The Anthropocene assumes humanity as a homogeneous totality, thus operating a mystification, because, for example, it is not true that all humanity is equally responsible for the increase of greenhouse gas emissions. Taking these inequalities seriously, Jason W. Moore invites us to speak of Capitalocene to refer to the transformations inferred to the environment in the relations to the Capital, typical of an Ecology-world with specific power relations and forms of production of nature.

If we look to the history of industrial design, we can assume a sort of ever-developing, field never fixed but continuously questioned

The Capitalocene does not identify a geological epoch, but it is a useful reference to say that the Anthropocene is a theme that obscures rather than clarifies the understanding of the socio-ecological changes that have been going on for some centuries. Surely this consideration creates a historical short circuit, by placing the start of industrial design (1851) in relation to the advent of a social economic system that produces inequalities and environmental devastation. It is therefore necessary to look at this historical perspective.
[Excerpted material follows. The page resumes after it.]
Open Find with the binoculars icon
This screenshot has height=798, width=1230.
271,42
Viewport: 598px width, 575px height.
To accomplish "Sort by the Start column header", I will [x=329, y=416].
The generic theme of environmental deterioration due to indistinct human action is not central: but the role that design can play in a conscious construction of a socio-ecological transformation. This is why addressing the so-called environmental issue means redefining the value of what we do as designers and overcoming the power relations, even patriarchal and colonial, in which we are trapped, building a different, revolutionary, politics of nature.
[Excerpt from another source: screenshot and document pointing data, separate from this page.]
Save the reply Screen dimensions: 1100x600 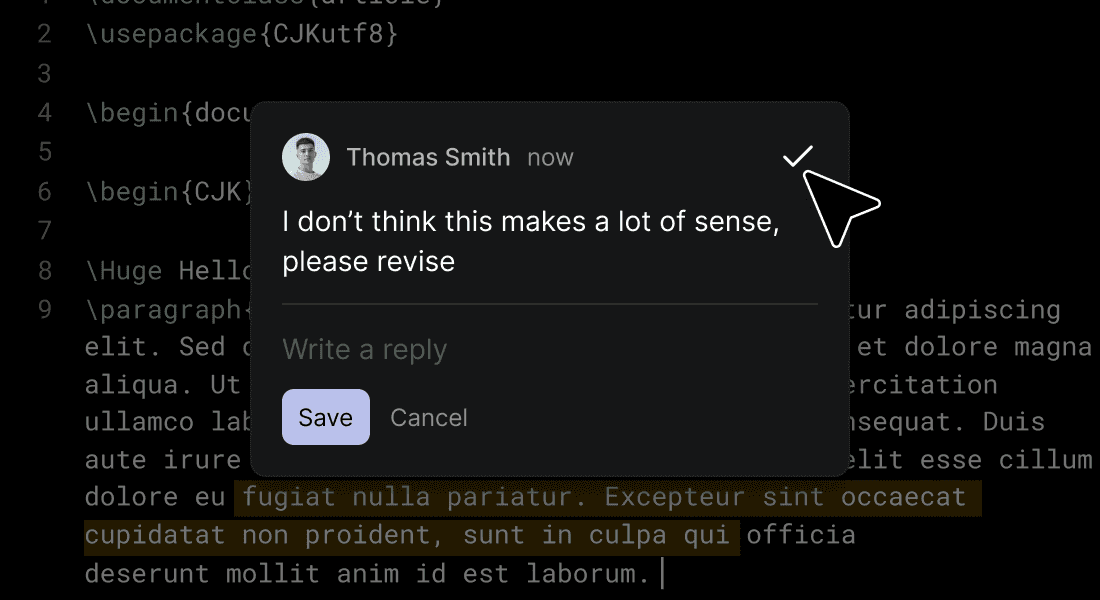pyautogui.click(x=326, y=417)
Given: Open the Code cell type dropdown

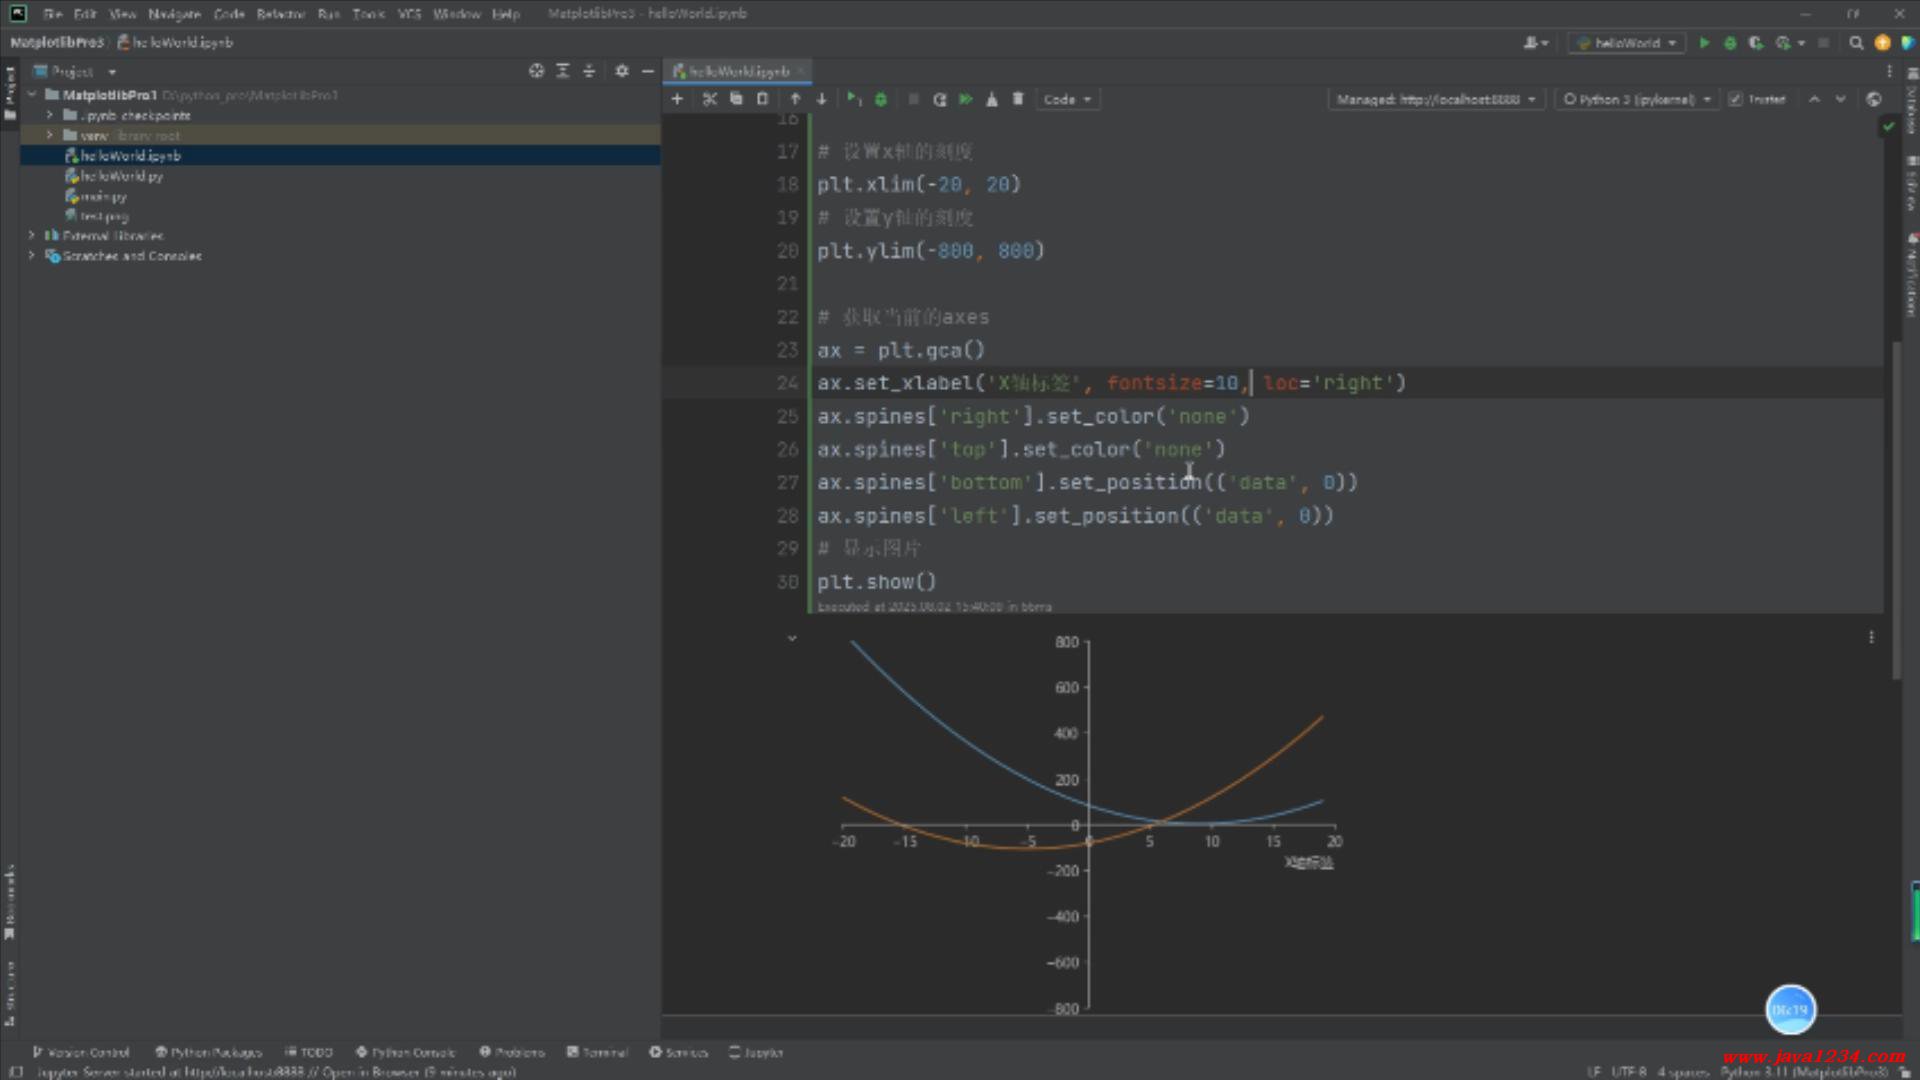Looking at the screenshot, I should [1067, 99].
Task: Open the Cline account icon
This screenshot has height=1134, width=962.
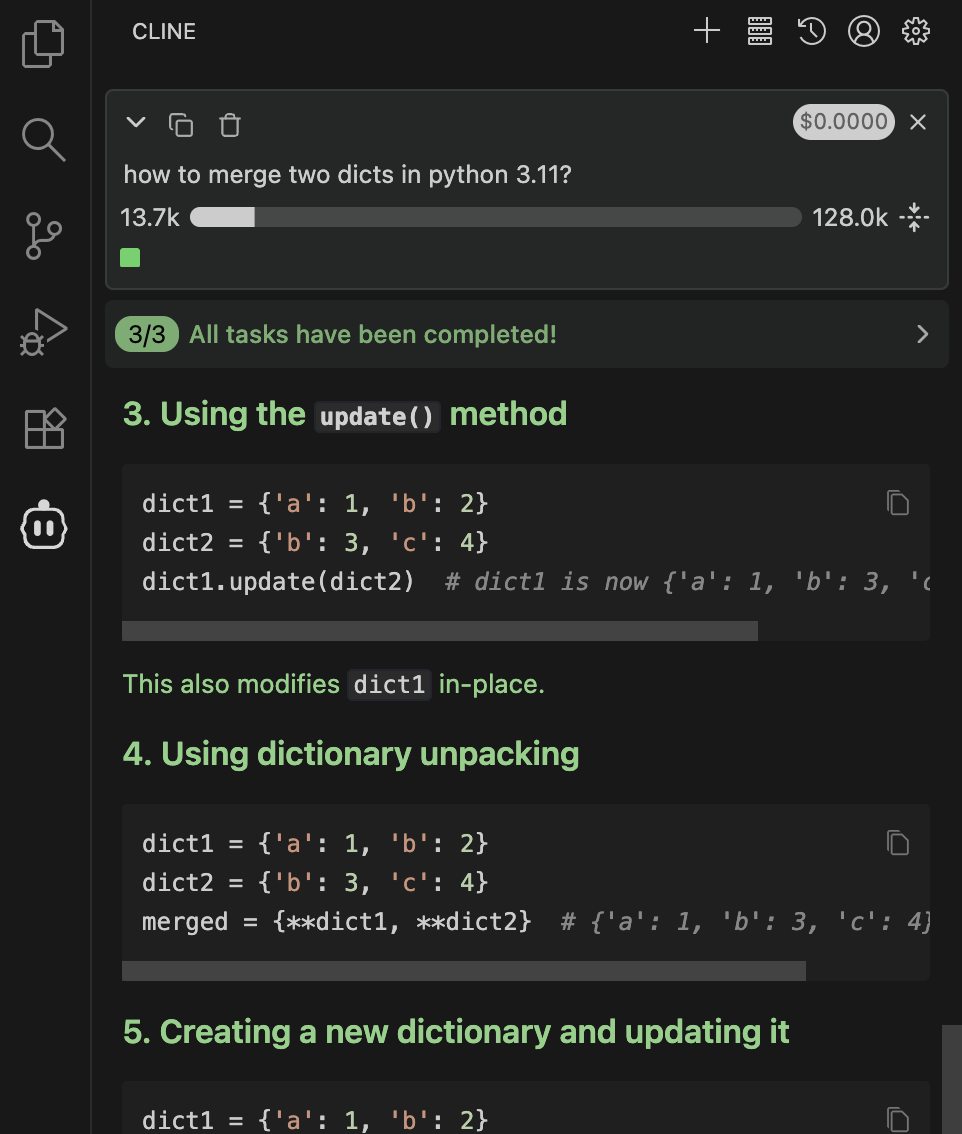Action: coord(864,31)
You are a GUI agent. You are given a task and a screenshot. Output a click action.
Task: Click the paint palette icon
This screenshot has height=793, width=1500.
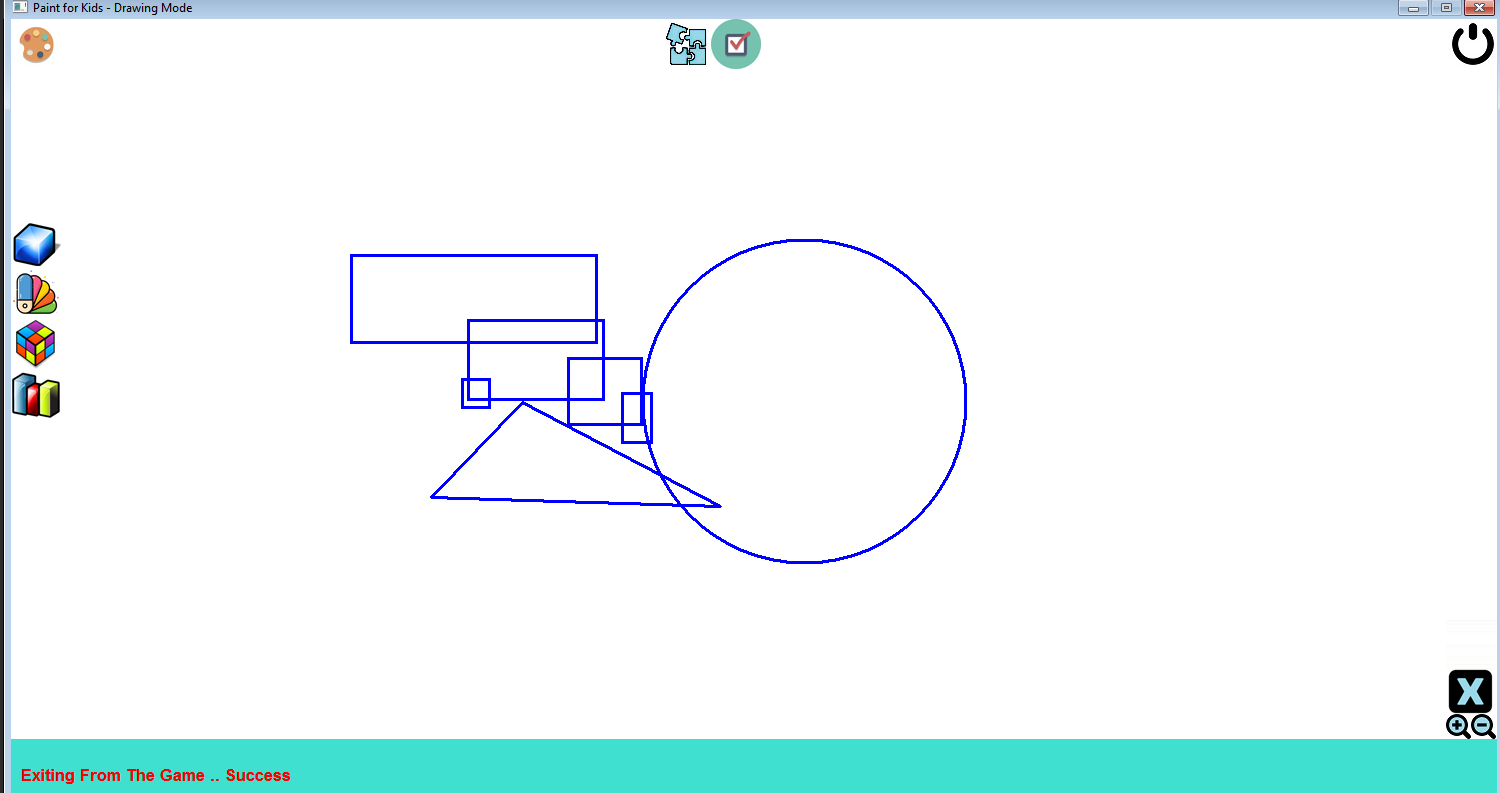[x=37, y=45]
Capitalism presents itself as a world-ecology that makes use of not only the human nature (work) but also the extra-human natures (resources). If we look at the relationship between capital and nature as a sum of distinct and external elements, we continue to foster an error which, in addition to operating as a matrix for the exploitation of the human, creates nature as an external object, whose appropriation and exploitation represents an apparent good deal. My analysis of the black box design is an invitation to become aware and look at the new scenarios that open up. Maybe is it this assignment the new role for design in the post pandemic world?

Marco Petroni, design theorist and critic, teaches History of Design, Design Culture and Phenomenology of Styles at the Academy of Fine Arts in Naples, collaborates with Domus and edits the Fabulations column for Artribune.